Мои оправдания, впрочем, никак не подействовали на гостью, будто она ничего не увидела, занятая только собой. Села возле открытого мною окна, из которого вместо свежего воздуха плавно и таинственно вплыли в комнату тополиные пушинки.
Она давно перестала стыдиться меня, и, когда я поцеловал ее в плечо, рыже-крапчатая кожа которого была солоноватой на вкус, она вздрогнула и, словно бы придя в себя, сказала с мольбой в голосе:
— Ты лучше не подходи ко мне. Я плохая, Васенька! Нет ли у тебя холодной воды?
Я достал лед, который всегда держал в холодильнике, налил в стакан воды из-под крана и бросил туда два кусочка.
— Все, что есть, — сказал, подавая ей стакан с прозрачными ледышками. — Погоди немножко, пусть охладится.
Но она не послушала и выпила воду, а лед разгрызла и съела.
— Дай еще кусочек, — попросила она.
— Горло застудишь… Нельзя в такую жару.
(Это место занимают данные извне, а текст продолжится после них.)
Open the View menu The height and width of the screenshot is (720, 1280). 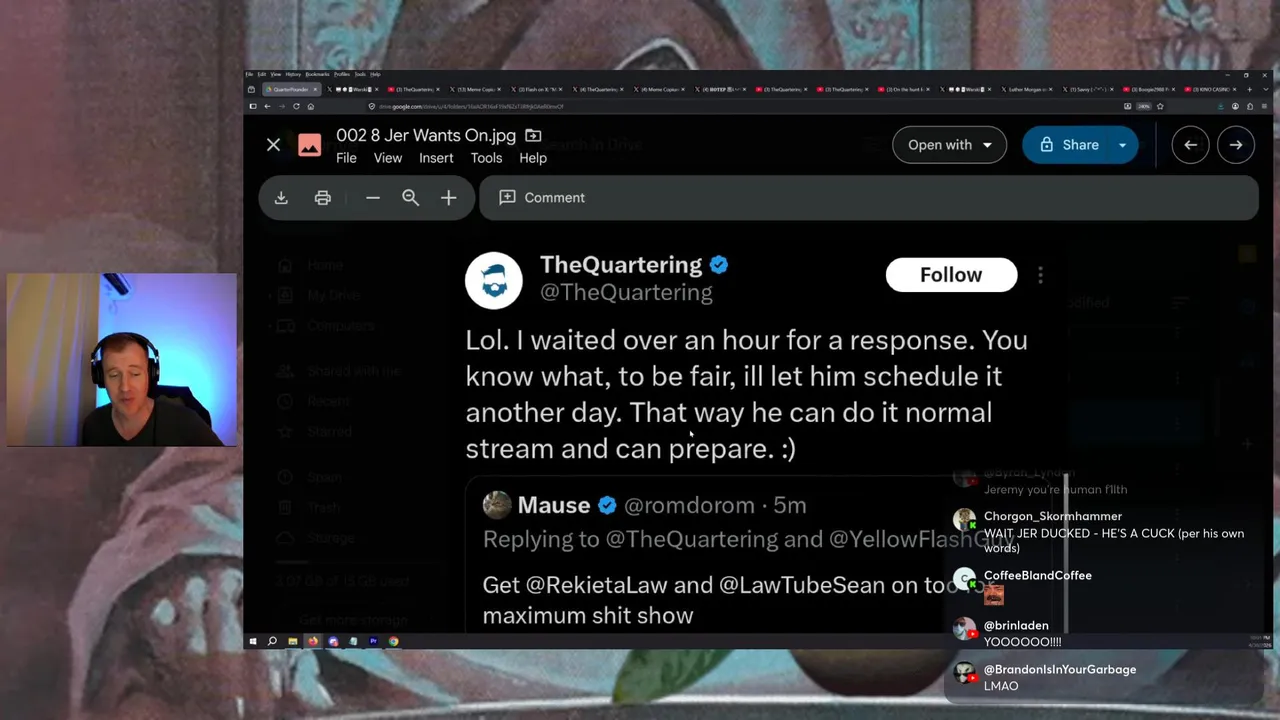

Заболеешь.
Она посмотрела на меня с жалобой во взгляде и вдруг зарыдала. Мне и самому с трудом удалось сдержать слезы, но Марию я успокаивать не стал, дожидаясь, когда она выплачется. В голову лезли всякие страхи, и я боялся, что опасения мои подтвердятся, как только Мария расскажет о своей беде.
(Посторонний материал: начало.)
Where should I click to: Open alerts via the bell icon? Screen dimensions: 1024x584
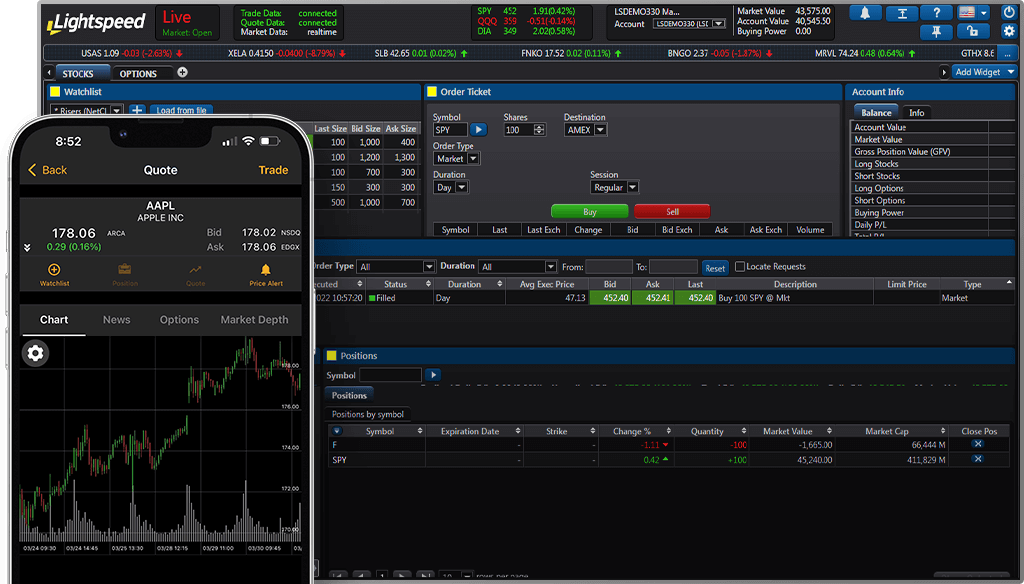click(865, 13)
Лед я ей все-таки принес, и она стала его грызть, делая это с безумоватой отрешенностью, как будто нутро ее горело огнем; зубы у нее были прочные — лед хрустел на них, как сахар, а из глаз лились и лились слезы. Я смотрел на нее, и улыбка появилась у меня на лице, потому что и в самом деле смешно было видеть ее плачущей и грызущей лед. Мария и сама вскоре улыбнулась сквозь слезы, утерла распухший нос, свою картофелинку, порозовевшую от плача.
— Ну так что же случилось с тобой? — спросил я. — Расскажи, пожалуйста. Кстати, в прошлый раз я забыл спросить… Помнишь, ты встала и вышла, когда он сказал про курицу, которая запела петухом… Какая кошка пробежала?
— А! — отмахнулась она. — Мелочи жизни!
— И все-таки?
— Язык мой, господи! Услышал, как я рассказывала про его лазер, рассердился… Он не велел никому рассказывать, как будто я могу открыть какую-нибудь тайну… Все это мелочи, Васенька. Я, конечно, слишком болтлива, он терпеть не может эту черту во мне. Но ведь имею же я право гордиться мужем? Господи! — жалобно воскликнула она, хлюпнув носом. — Теперь все кончено! Теперь я ни на что не имею права. Я гибну, Васенька! Ты один только можешь пожалеть меня.